Six à neuf mois. C'est le temps de trajet interminable qu'il faut aujourd'hui pour rejoindre la planète Mars. Un voyage long et périlleux, qui expose les astronautes à des doses de radiations dangereuses. Et si on pouvait réduire ce temps à seulement 90 jours ? Un physicien américain, Jack Kingdon, vient de publier un plan détaillé qui ne relève pas de la science-fiction. Sa méthode : utiliser la technologie qui existe déjà, et la pousser dans ses derniers retranchements.
Comment ce plan permet-il de réduire le voyage de plusieurs mois ?
Le secret est simple : plus de vitesse, donc plus de carburant. Beaucoup plus de carburant. Le plan de Jack Kingdon s'appuie sur la fusée la plus puissante jamais construite, le Starship de SpaceX. Mais même avec ce monstre de puissance, il est impossible de faire le plein sur Terre pour un trajet aussi rapide. La clé de voûte du projet est donc une opération logistique d'une complexité inédite : le ravitaillement en orbite. Il s'agirait d'envoyer une flotte de vaisseaux-citernes pour faire le plein des deux vaisseaux habités une fois qu'ils sont dans l'espace. Une véritable station-service en orbite, nécessitant une quinzaine de vols de ravitaillement pour chaque vaisseau.
Quelles sont les technologies clés à maîtriser pour que cela fonctionne ?
Ce plan audacieux repose sur la maîtrise par SpaceX de deux technologies qui sont encore au stade expérimental à cette échelle. La première, c'est le fameux ravitaillement orbital cryogénique. Transférer des centaines de tonnes de carburant ultra-froid d'un vaisseau à l'autre dans le vide spatial est un défi immense. La seconde est l'aérocapture hyperbolique. Pour arriver à destination, le vaisseau doit freiner brutalement. Au lieu d'utiliser des tonnes de carburant pour cela, l'idée est d'utiliser l'atmosphère de Mars comme un gigantesque frein à air. Une manœuvre extrêmement délicate où le vaisseau "glisse" dans les hautes couches de l'atmosphère pour ralentir.
Ce plan est-il en compétition avec celui de la NASA ?

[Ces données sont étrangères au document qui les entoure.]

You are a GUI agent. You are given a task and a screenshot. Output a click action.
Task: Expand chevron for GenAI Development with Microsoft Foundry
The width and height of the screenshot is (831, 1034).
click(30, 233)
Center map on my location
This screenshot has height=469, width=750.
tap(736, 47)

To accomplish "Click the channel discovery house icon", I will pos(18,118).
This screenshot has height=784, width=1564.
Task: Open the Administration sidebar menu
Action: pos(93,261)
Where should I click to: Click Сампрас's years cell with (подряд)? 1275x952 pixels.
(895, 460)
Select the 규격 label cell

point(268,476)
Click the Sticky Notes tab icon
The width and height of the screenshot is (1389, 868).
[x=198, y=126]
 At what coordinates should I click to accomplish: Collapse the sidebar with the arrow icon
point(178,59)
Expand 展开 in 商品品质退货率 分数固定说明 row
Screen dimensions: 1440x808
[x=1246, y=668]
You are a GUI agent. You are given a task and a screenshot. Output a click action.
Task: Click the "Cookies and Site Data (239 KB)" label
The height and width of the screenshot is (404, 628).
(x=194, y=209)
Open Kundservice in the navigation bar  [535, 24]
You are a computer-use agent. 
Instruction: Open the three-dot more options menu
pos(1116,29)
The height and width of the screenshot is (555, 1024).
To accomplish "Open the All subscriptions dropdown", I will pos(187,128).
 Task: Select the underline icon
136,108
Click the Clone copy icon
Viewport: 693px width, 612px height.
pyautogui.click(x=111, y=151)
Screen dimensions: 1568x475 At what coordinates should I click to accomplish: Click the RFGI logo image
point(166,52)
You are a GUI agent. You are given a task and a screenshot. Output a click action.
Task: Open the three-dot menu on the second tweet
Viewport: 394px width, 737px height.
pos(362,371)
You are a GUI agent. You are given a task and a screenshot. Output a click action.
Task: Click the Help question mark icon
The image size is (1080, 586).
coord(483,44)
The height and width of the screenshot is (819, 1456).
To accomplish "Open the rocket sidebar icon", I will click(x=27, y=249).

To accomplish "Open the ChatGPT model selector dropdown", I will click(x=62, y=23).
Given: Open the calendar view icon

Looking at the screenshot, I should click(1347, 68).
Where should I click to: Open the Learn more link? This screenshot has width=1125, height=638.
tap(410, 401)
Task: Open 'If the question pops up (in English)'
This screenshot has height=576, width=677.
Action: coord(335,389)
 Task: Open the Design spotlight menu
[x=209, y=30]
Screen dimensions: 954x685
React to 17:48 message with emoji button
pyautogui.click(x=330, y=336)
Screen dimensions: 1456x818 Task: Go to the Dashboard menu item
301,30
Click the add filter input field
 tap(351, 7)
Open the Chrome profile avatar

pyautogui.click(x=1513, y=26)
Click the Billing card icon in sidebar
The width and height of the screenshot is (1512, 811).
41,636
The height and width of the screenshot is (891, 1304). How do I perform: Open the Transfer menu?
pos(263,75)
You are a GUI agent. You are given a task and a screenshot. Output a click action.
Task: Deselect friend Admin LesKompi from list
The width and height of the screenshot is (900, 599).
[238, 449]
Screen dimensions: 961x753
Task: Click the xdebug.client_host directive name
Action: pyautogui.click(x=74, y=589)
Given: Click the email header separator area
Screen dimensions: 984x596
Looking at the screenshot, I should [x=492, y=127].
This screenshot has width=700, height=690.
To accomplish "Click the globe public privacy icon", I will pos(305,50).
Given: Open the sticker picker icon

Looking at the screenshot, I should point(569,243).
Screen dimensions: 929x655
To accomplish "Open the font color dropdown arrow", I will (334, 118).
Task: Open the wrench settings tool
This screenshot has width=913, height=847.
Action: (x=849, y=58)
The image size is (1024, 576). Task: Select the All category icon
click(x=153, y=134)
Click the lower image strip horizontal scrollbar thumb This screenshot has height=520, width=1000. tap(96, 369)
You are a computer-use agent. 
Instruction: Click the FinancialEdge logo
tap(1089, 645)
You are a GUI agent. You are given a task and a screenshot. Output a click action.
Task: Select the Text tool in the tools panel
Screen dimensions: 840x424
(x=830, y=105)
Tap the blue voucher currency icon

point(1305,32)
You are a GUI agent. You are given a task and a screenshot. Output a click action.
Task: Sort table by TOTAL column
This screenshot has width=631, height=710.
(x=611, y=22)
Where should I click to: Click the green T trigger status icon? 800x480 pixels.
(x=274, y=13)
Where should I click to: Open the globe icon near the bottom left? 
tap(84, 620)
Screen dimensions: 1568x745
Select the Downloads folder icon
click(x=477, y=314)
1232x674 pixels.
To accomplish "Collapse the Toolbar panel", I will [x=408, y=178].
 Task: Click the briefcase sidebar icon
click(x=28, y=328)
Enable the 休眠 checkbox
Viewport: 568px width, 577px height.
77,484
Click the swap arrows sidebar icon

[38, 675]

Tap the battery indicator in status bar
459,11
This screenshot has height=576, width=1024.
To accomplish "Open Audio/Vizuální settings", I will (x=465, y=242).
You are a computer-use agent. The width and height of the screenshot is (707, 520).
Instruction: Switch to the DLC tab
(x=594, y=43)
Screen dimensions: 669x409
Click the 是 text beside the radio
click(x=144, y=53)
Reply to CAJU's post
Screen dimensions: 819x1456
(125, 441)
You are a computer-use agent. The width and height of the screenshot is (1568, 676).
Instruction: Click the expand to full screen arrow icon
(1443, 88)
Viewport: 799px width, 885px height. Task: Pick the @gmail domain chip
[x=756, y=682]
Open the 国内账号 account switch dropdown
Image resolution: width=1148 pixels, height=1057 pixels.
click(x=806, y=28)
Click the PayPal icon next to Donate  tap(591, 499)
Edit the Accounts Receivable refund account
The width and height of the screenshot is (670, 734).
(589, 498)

Oui, il représente une philosophie radicalement différente de celle de la NASA. L'agence spatiale américaine a longtemps misé sur le développement de nouveaux moteurs, notamment la propulsion nucléaire, pour accélérer les voyages vers Mars. Une technologie puissante, mais qui n'est pas encore prête et qui fait face à de nombreux obstacles. Le plan de Kingdon, lui, fait le pari inverse : ne pas attendre une technologie future, mais utiliser la technologie chimique actuelle (le Starship) et la pousser à son maximum grâce à une logistique spatiale ultra-ambitieuse. C'est une vision qui bouscule l'approche plus prudente et planifiée de la NASA.
Plus de précisions
Ce plan est-il vraiment réaliste ?
Sur le papier, les calculs sont bons. Physiquement, c'est possible. Le défi est entièrement logistique et opérationnel. Il dépend de la capacité de SpaceX à réussir un ballet spatial d'une complexité folle : des dizaines de lancements et de rendez-vous de ravitaillement en orbite en un temps très court, sans la moindre erreur.
Qui est Jack Kingdon ?
C'est un physicien et chercheur à l'Université de Californie à Berkeley. C'est lui qui a mené les calculs et publié cette étude dans la revue Scientific Reports, proposant ce nouveau schéma de mission qui a fait grand bruit dans la communauté spatiale.
Quand cette mission pourrait-elle avoir lieu ?
L'étude se base sur des calculs pour la fenêtre de lancement de l'année 2035. La faisabilité de cette date dépendra entièrement de la vitesse à laquelle SpaceX parviendra à rendre le ravitaillement orbital fiable et routinier.